* Selected text *
# Improved OTA picture quality/reception with L211?



## Bismarck (Sep 28, 2004)

Has anyone else noticed improved picture quality and reception in OTA channels with L211? Either we waited so long for a s/w upgrade that L211 is getting more credit than it deserves, or they actually did something to improve OTA quality. Could it be the new video driver? What would cause improved reception?


----------



## Mark Lamutt (Mar 24, 2002)

Definitely OTA reception improvement, but I don't know about PQ improvement. Possible due to the new video driver, but it looks the same to me on mine.


----------



## Eagles (Dec 31, 2003)

Mark Lamutt said:


> Definitely OTA reception improvement


I thought I noticed this to. As someone who lives in a fringe area there are many other factors involved which may help or hurt reception, I'll give it a week or so to give a more educated opinion. At this point though, it does seem that my reception numbers are slightly higher across the board.


----------



## Flasshe (Aug 17, 2004)

That's weird - HD PQ (both OTA and Sat) in 1080i actually looked slightly worse to me - there seemed to be some kind of blurring or something (not pixelation) on fast motion that I never noticed before. Could be something new with my TV though. But I didn't actually watch much HD last night, so the representative sample was low.


----------



## Mike D-CO5 (Mar 12, 2003)

Eagles said:


> I thought I noticed this to. As someone who lives in a fringe area there are many other factors involved which may help or hurt reception, I'll give it a week or so to give a more educated opinion. At this point though, it does seem that my reception numbers are slightly higher across the board.


 I definately see no more blue line and the picture looks better to me. I used to see a faint while line down the middle sometimes, like it wasn't quite right on the aspect ratio. No more of that. My ota strength has gone up by about 10 points and no more drop outs. The only drawback is the ota guide isn't there if you don't take Dish locals. It should work like the 811. They seem to be adding insult to injury by making people buy their sat locals just to get ota guide information. I'll just keep using my manual timers to record my ota channels.


----------



## Rodney (Aug 22, 2003)

I immediately noticed a loss of detail with L211. The picture is also not quite as vibrant. The closest thing I can compare it to is the loss of detail that accompanies a reduction in the sharpness control.

* Rows *
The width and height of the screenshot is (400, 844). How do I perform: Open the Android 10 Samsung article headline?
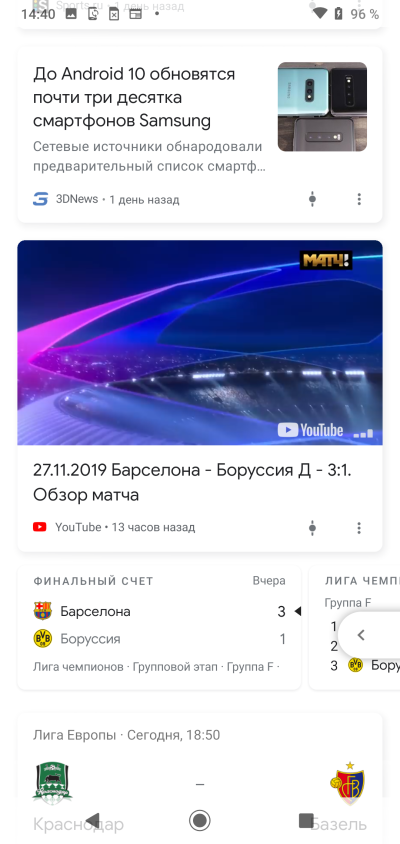[134, 97]
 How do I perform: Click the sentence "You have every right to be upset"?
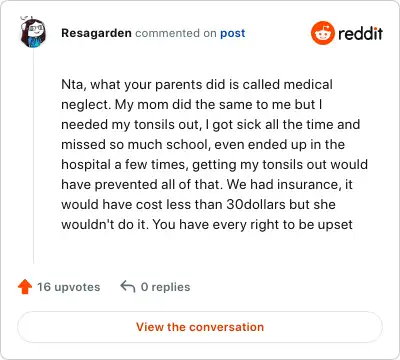pyautogui.click(x=253, y=225)
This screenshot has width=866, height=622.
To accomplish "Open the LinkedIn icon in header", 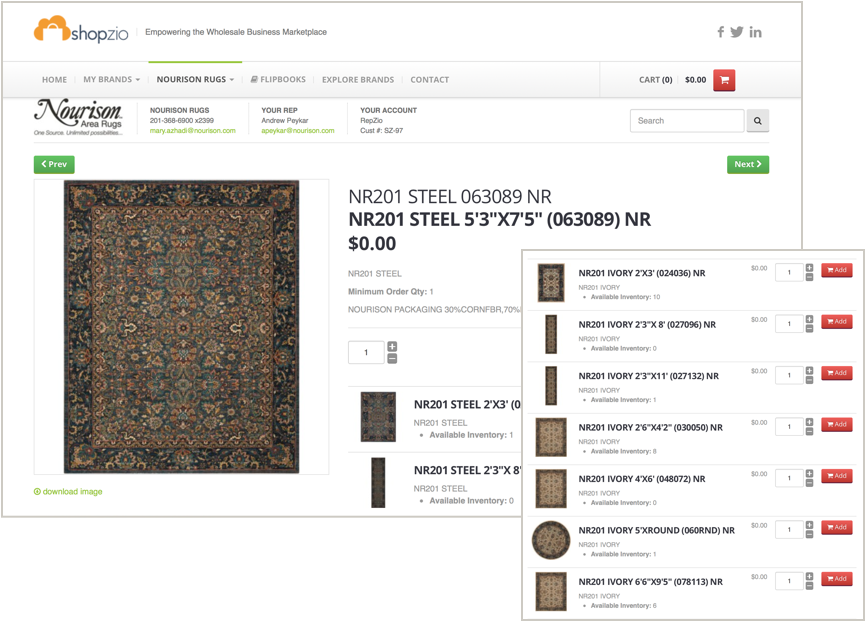I will coord(756,33).
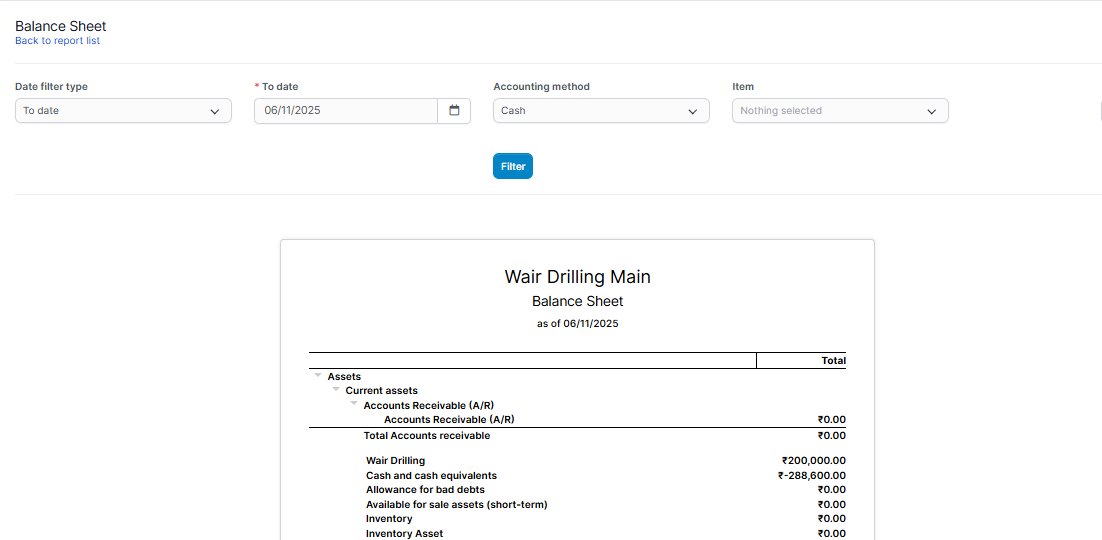Select the Inventory Asset row
1102x540 pixels.
(404, 534)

* Given request A *
Repeat the passage of the L211 reception thread that starts with "## Rodney (Aug" and goes on through "the sharpness control.".
* Given request B *
Reproduce the records from their first line through the line containing "pyautogui.click(x=253, y=225)", and omit the pictures.
The thread and the records have no connection to each other.

* Exercise solution A *
## Rodney (Aug 22, 2003)

I immediately noticed a loss of detail with L211. The picture is also not quite as vibrant. The closest thing I can compare it to is the loss of detail that accompanies a reduction in the sharpness control.

* Exercise solution B *
The width and height of the screenshot is (400, 844). How do I perform: Open the Android 10 Samsung article headline?
[134, 97]
 How do I perform: Click the sentence "You have every right to be upset"?
pyautogui.click(x=253, y=225)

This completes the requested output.